Rest in peace, little Sniffleump, I will always love and remember you.


----------



## LarryT (May 12, 2009)

I'm so sorry for your loss, hugs.  
RIP Dexter


----------



## Nancy (Aug 22, 2008)

Oh no! I am so sorry. 

Hugs


----------



## moothecow (Jun 4, 2011)

I am so very sorry for your loss.  Dexter had a nice, happy life with you.


----------



## PJM (May 7, 2010)

I am so sorry!


----------



## shetland (Sep 2, 2008)

I am so sorry for your loss of adorable little Dexter.


----------



## DexterTheHog (May 22, 2011)

RIP to your lovely Dexter. That picture of him eating the cloth is adorable and he looked like a wonderful and happy hog!
Other Dexter and I are sorry for your loss


----------



## panda (May 23, 2011)

so sorry for your loss


----------



## ReginasMommy (Apr 13, 2011)

I'm so sorry for your loss. Poor little Dexter  My thoughts are with you.


----------



## xspiked (Feb 27, 2011)

I'm sorry for your loss. Remember you have all of HHC has a support network. He enjoyed a wonderful life with you. RIP Dexter.


----------



## susanaproenca (Aug 14, 2010)

I'm so sorry! I hope you're doing ok.  hugs.


----------



## toblerone (Mar 28, 2011)

I'm so sorry about your loss! Stay strong and RIP Dexter!!!


----------



## MissMandi (Feb 13, 2011)

Thanks, All.

I had a nice service for him and made a memorial video in his honor. I am also printing a nice poster of him and getting a special tribute necklace.

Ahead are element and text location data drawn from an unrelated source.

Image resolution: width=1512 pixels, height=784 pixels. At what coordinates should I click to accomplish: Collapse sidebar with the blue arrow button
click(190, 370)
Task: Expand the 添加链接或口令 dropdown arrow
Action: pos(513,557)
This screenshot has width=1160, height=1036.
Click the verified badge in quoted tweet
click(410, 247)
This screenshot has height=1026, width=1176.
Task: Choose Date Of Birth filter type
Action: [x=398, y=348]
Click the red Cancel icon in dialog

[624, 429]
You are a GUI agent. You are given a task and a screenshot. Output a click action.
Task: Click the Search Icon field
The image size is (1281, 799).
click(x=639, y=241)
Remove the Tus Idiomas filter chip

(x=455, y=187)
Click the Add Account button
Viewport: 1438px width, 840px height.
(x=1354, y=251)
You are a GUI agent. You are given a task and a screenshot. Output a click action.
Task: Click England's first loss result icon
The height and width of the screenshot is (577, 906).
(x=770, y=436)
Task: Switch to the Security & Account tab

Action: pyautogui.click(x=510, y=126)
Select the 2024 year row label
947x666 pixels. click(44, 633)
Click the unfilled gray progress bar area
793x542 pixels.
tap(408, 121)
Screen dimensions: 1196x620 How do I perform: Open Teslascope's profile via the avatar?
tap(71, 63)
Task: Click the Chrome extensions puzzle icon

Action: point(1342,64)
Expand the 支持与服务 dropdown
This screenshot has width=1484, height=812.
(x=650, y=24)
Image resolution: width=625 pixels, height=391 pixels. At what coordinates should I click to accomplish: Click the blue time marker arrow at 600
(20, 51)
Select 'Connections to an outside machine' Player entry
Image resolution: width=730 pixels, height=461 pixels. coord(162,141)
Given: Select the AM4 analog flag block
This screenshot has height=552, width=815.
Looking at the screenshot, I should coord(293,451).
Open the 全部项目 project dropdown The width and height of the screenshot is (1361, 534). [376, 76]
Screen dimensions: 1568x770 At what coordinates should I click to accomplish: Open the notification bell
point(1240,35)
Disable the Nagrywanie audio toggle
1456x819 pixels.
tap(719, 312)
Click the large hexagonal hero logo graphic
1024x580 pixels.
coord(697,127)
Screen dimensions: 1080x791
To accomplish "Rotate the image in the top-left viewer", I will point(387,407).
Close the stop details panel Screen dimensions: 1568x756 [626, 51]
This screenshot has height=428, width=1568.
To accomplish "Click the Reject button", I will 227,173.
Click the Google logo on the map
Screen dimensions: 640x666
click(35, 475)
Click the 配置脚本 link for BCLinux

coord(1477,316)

I miss him very much. He is in my heart forever.

Here's the video if any are interested in seeing what his hedgehog life was like...


----------



## kelybely (Oct 19, 2010)

He was very cute, I'm sorry to hear about your loss.


----------



## beehivehedgie (Feb 13, 2011)

I am very sorry


----------



## DasIgelPoggie (Oct 21, 2010)

My local exotics rescue is getting another $25 donation from me today in Dexter's memory. God bless and I am so so sorry for your loss. He was a very special piggy with a very special owner-- he's probably waiting just over the rainbow bridge at a Vegas Style Mealie buffet. You're in my thoughts and prayers.


----------



## shetland (Sep 2, 2008)

The video is a wonderful tribute to Dexter's life. it is so clear how much he meant to you and how dearly you will miss him.


----------